◆ **Material for this exercise**:
------------------------------------

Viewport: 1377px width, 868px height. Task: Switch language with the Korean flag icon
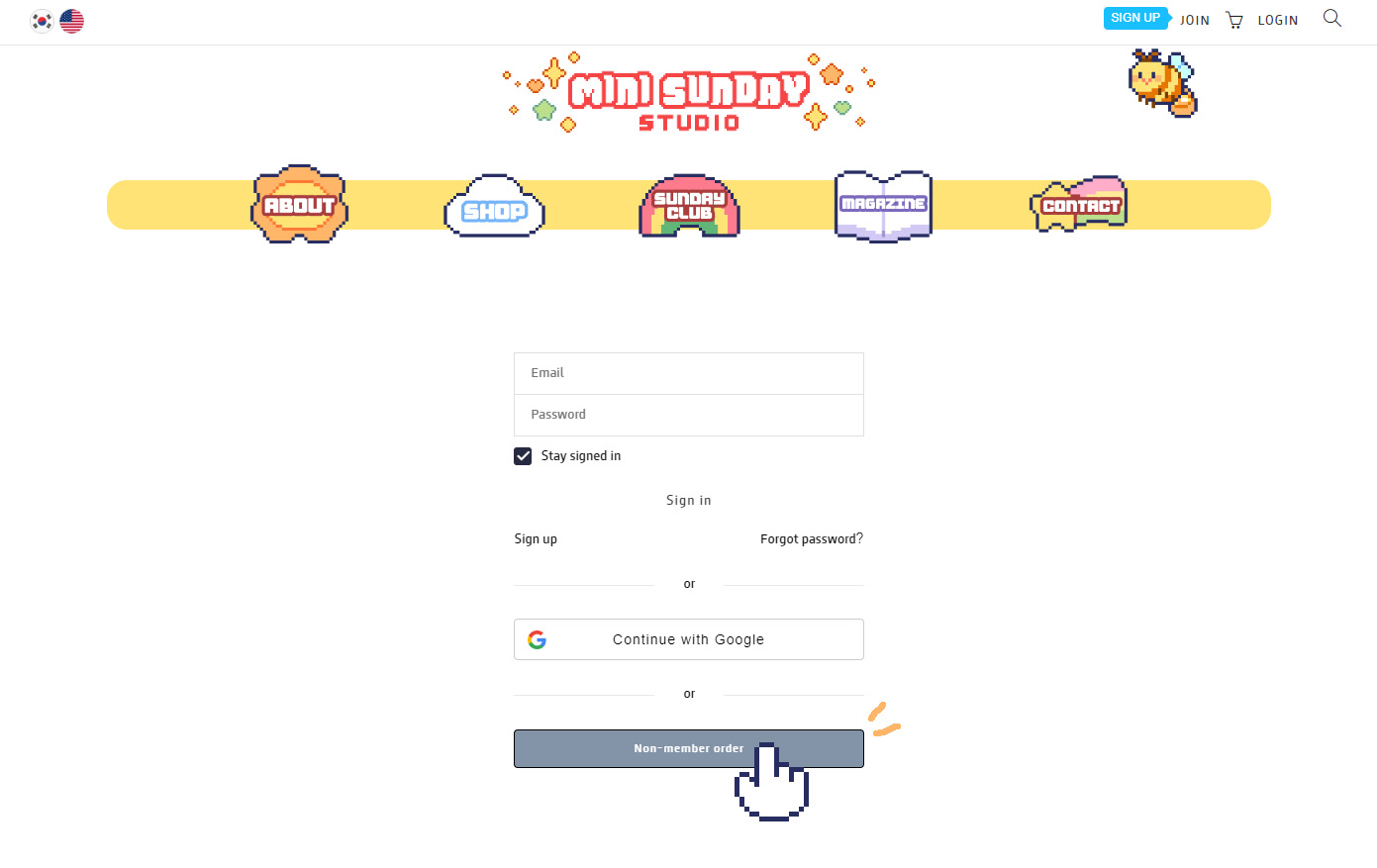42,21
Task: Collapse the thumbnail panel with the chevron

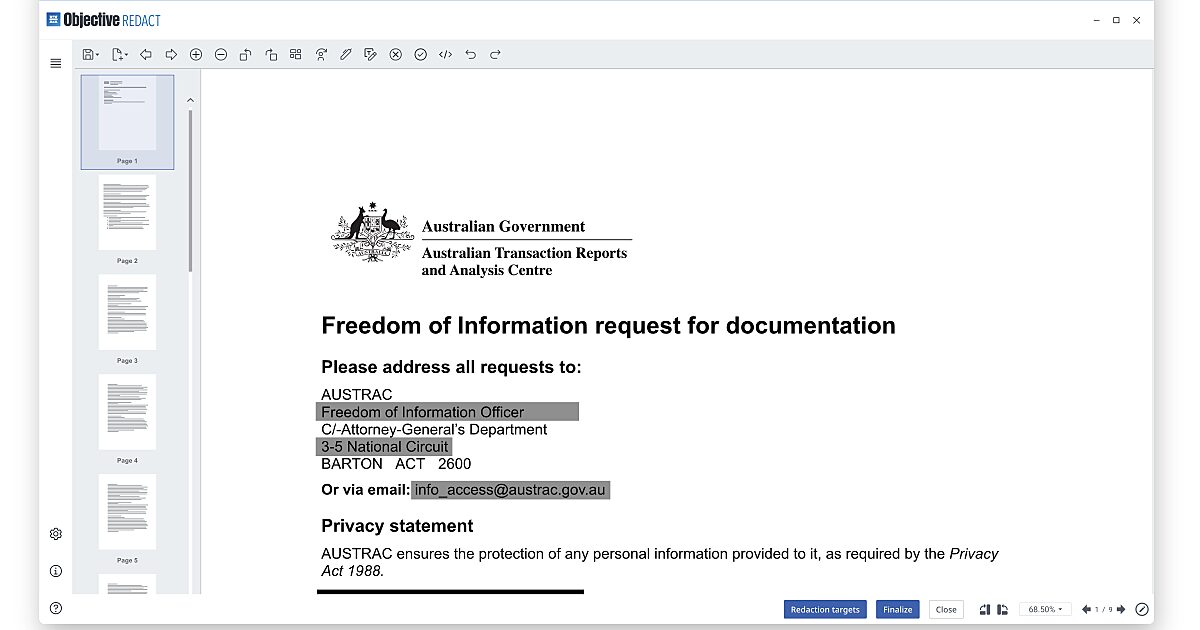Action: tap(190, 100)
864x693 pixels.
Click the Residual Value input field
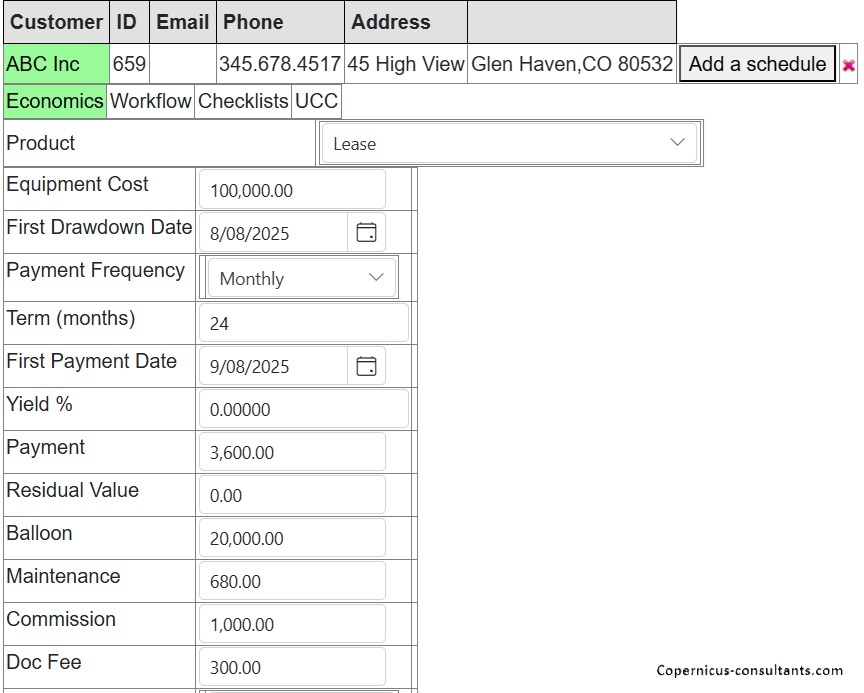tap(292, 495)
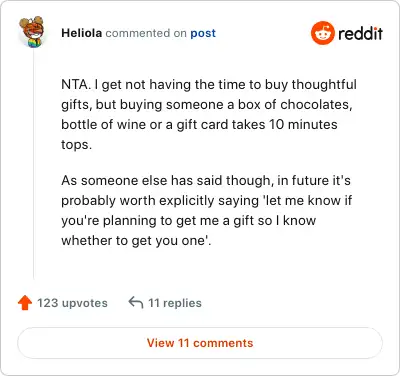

------------------------------------

◆ **Problem description**:
Exact copy, pictures excluded: print only the lines from the line containing "864x693 pixels." through the end of the records.

◆ **Answer box**:
864x693 pixels.
Click the Residual Value input field
tap(292, 495)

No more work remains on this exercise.